Private health insurers have failed in a push to charge smokers higher premiums.
While the federal government triumphed over big tobacco this week, the Minister for Health, Tanya Plibersek, said smokers should not be penalised with higher premiums - and people should pay the same regardless of the state of their health. She ruled out allowing the health funds to charge smokers more.
Private insurers - led by NIB - are interested in the idea and argue it is the next step the government could take to reduce rates of smoking.
''We should be able to offer a discount for good healthy behaviour like not smoking and exercise,'' the chief executive of NIB, Mark Fitzgibbon, said.
The government last week celebrated the High Court's decision to back its tough plain-packaging laws.
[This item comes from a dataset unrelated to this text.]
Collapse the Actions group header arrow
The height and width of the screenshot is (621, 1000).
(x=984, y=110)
Cigarettes sold in Australia after December 1 will come in dull, olive-brown packs featuring graphic health warnings following the court ruling. Brand names will be restricted to small, generic type.
The government hopes the move will further drive down Australia's smoking rate from 15 to 10 per cent of the population. However, it has no appetite to do this by changing the private health insurance system so that people who smoke would pay more for health care.
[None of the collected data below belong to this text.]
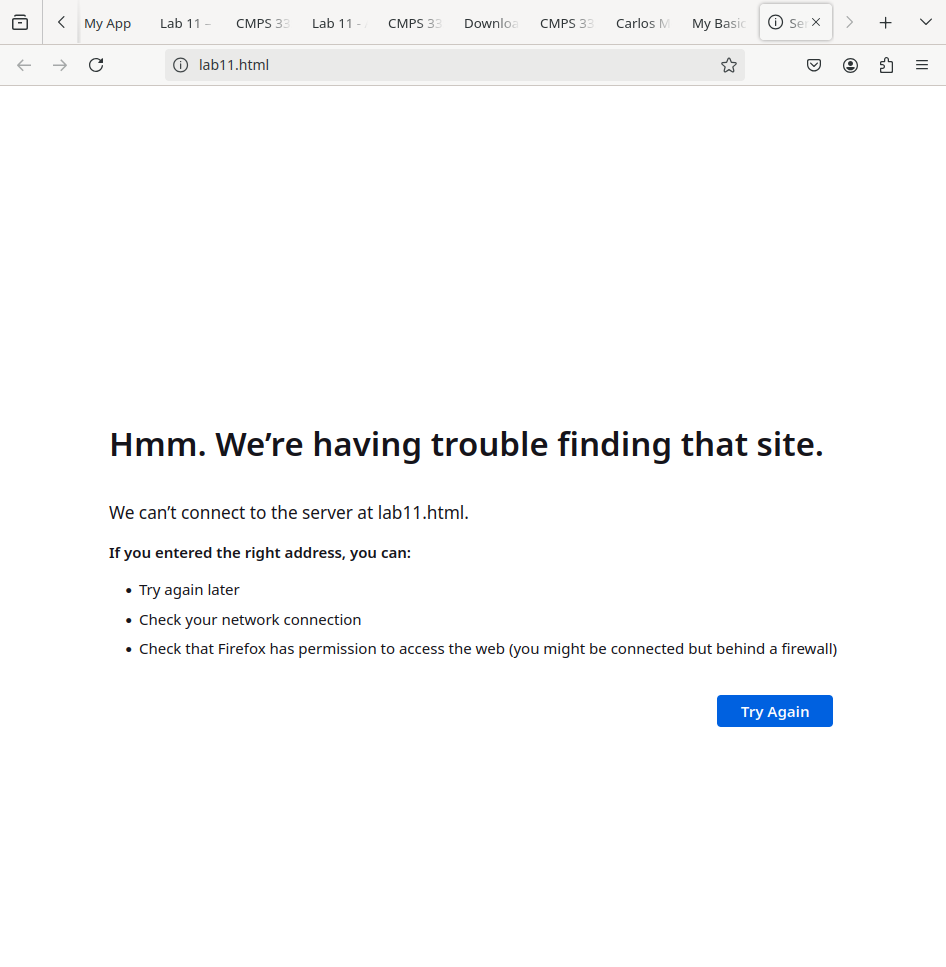Select the Carlos M tab
Image resolution: width=946 pixels, height=967 pixels.
coord(642,23)
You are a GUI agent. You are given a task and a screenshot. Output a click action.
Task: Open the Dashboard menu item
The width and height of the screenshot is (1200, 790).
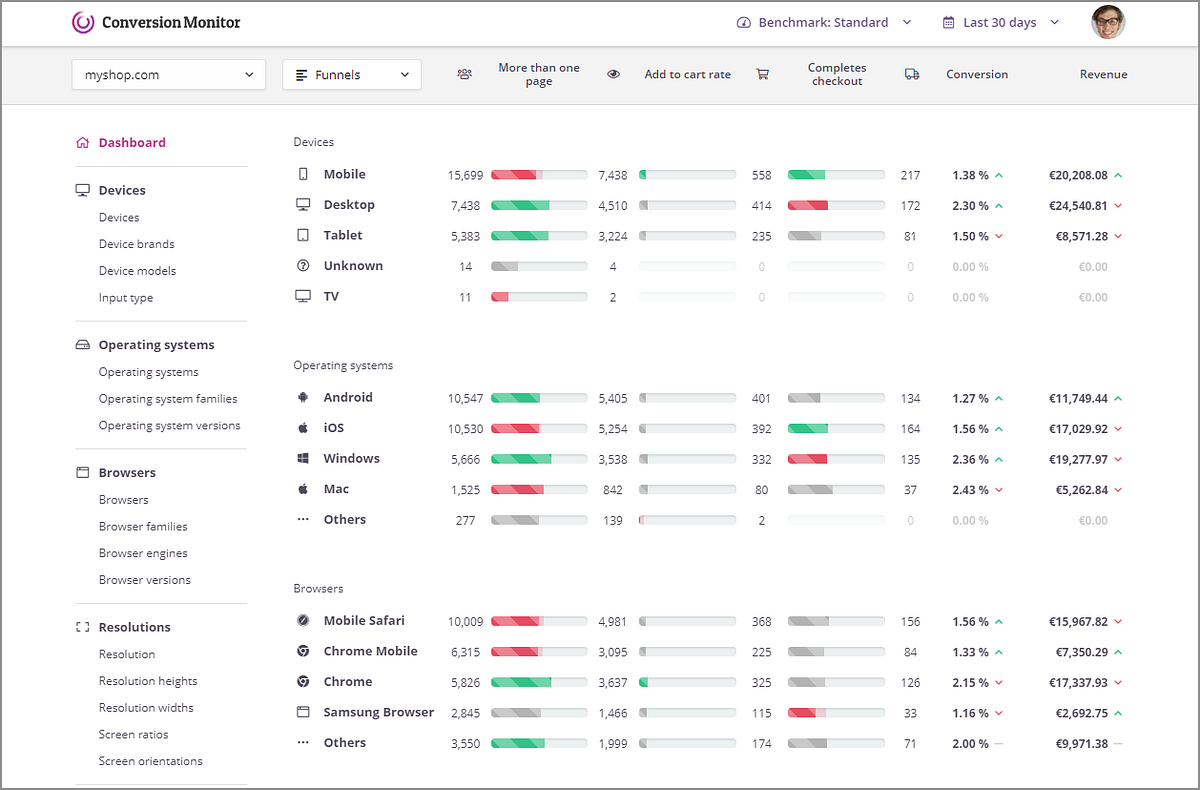[132, 142]
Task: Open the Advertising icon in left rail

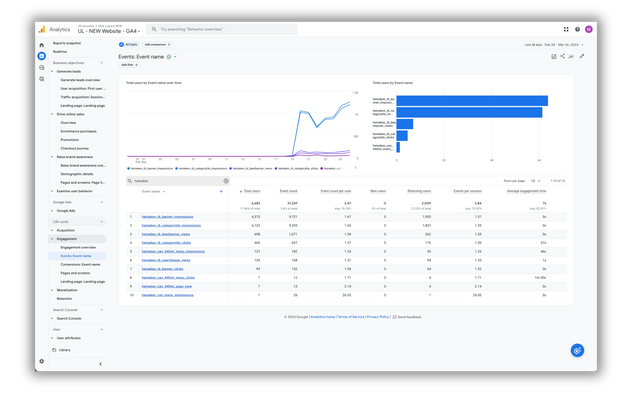Action: tap(42, 79)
''The government requires all private health insurers to offer community-rated health insurance,'' Ms Plibersek said.
''This ensures that the premium paid by consumers for a private health insurance policy does not vary based on age or health status. This prevents private health insurers from discriminating between people who require more services and are more vulnerable to health expenses.''
Private funds are regulated by the federal government. Bound by the principle of community rating, this also means they cannot charge people more based on genetic conditions or other factors that affect their health, such as smoking or obesity.
One argument against charging smokers more is that they could be priced out of the private health market and rely more heavily on the already stretched public system.
But Mr Fitzgibbon said the aftermath of the High Court's decision provided a good opportunity to reconsider the principle of community rating.
''I can give you a discount if you use direct debit [to pay for health cover] or if you're part of a corporate group, but not on the basis of whether you're a smoker,'' he said.
A spokesman for the Bupa health fund said the company ''supports a reduction in the appeal of cigarettes and hopes this may lead to a reduction in the uptake and prevalence of smoking among Australians''.
HCF did not return The Sun- Herald's call.